The final omnibus appropriations bill for fiscal year 2016, which Congress passed this week, includes strong language for the Department of Homeland Security (DHS) on measuring its work on immigration enforcement and border security. The adoption of such a set of metrics could help ground the border security and immigration reform debate in better data and concrete facts.

Earlier this year, Senate appropriators included a detailed set of requirements in the Senate Appropriations Committee report for DHS that closely followed recommendations (see table) from BPC’s study Measuring the Metrics: Grading the Government on Immigration Enforcement, and the House Appropriations Committee also included requirements for better metrics. The final explanatory statement for the DHS section of the omnibus bill requires the Office of Immigration Statistics to develop and oversee “the implementation of a plan to collect, analyze and report appropriate data” on immigration enforcement activities. The report is to include data on the “full scope of immigration enforcement activities, from encounter to final disposition, including the use of prosecutorial discretion.” The statement also includes specific language for better border security “performance management and domain awareness,” which shall include outcome-based metrics.

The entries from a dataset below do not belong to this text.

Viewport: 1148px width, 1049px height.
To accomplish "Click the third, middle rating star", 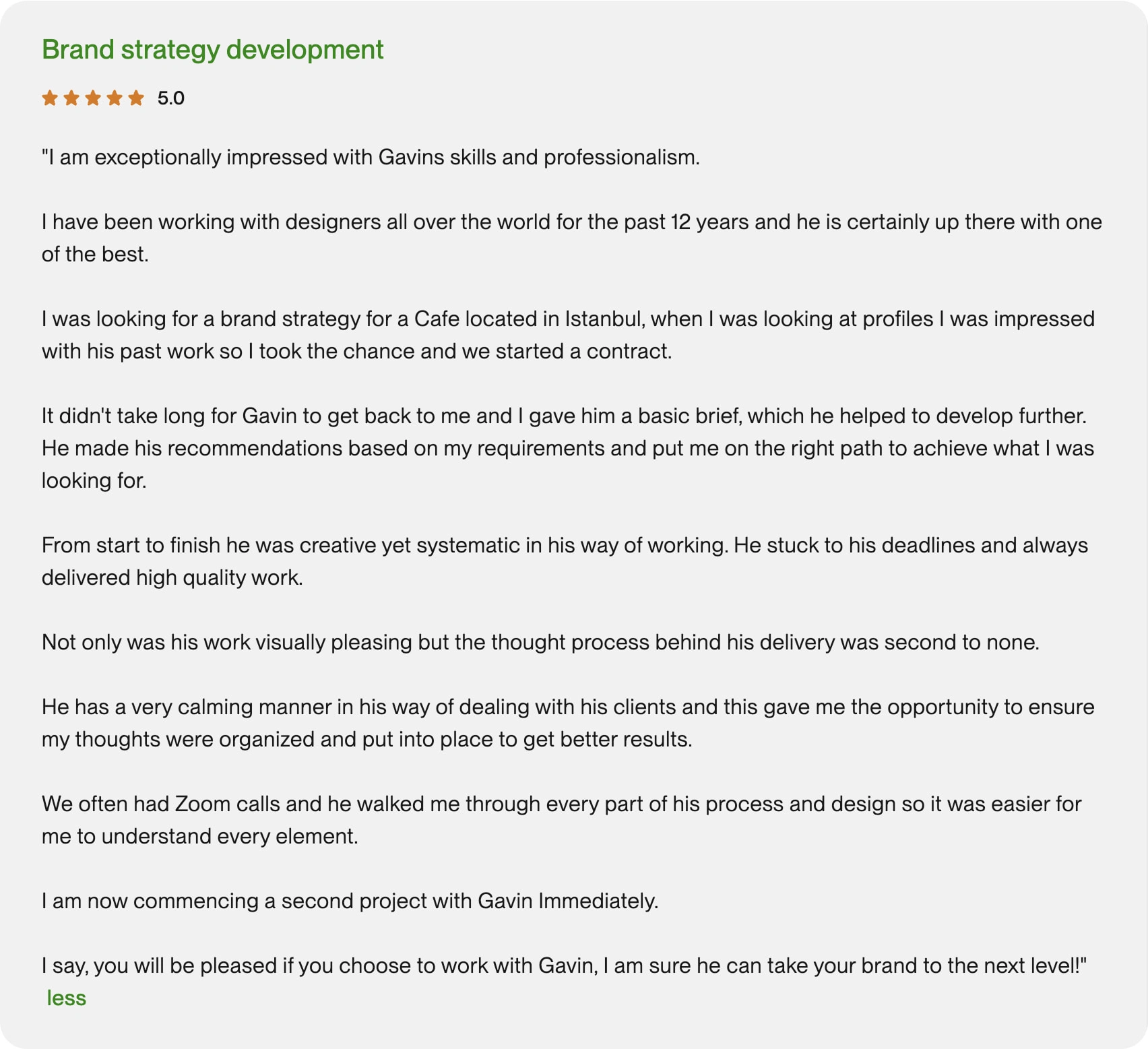I will pos(93,98).
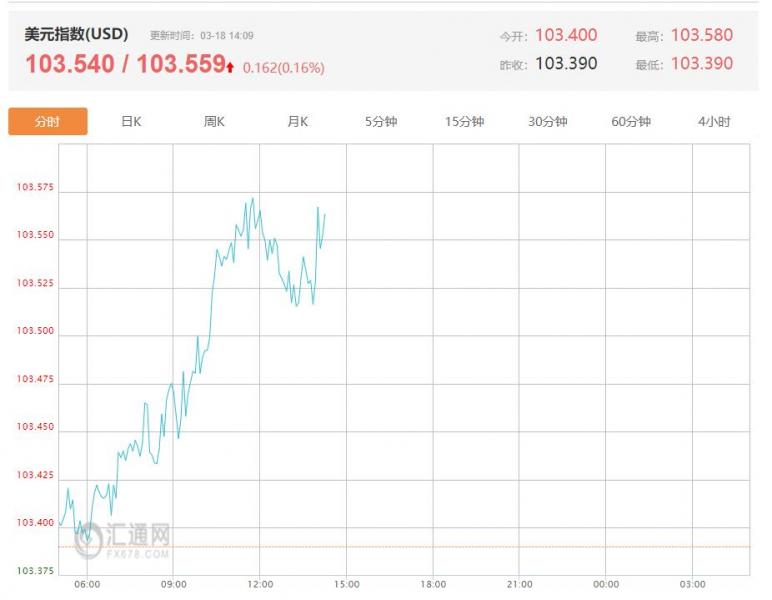772x600 pixels.
Task: Open the 60分钟 interval tab
Action: (631, 122)
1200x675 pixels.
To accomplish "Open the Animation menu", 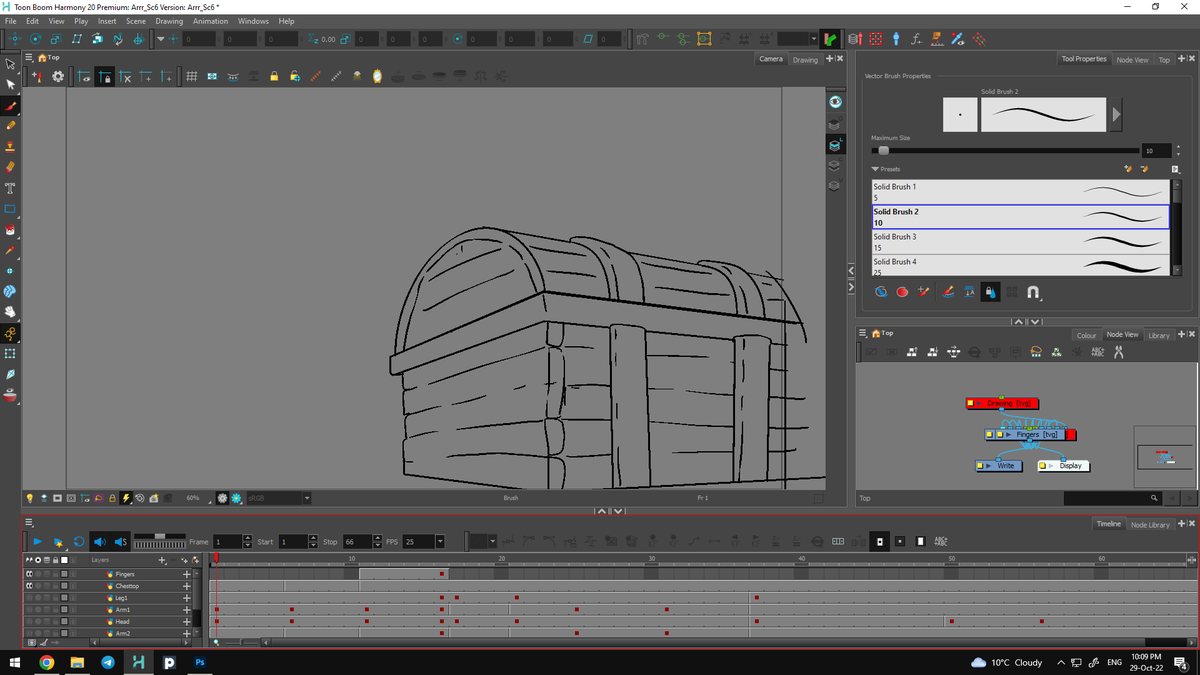I will click(210, 21).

Consistent with the BPC report’s recommendations, the final language also states that the plan “should result in a consistent set of outcome-based metrics?which can be regularly and publicly released.” [emphasis added]. Public release of this data is important to ensure both transparency and accountability. The public and legislative debate over border security has been severely hampered by unclear, minimized and opaque data that make it difficult to reach agreement on the actual state of enforcement and border security.

While the final report language did not detail the specific metrics to be included in the plan, there is enough there for the public and the appropriators to demand more and better information about how the government is spending its resources in enforcing immigration laws and securing the border. With better information, all sides in the immigration debate can begin to focus on necessary changes, rather than arguing over the data.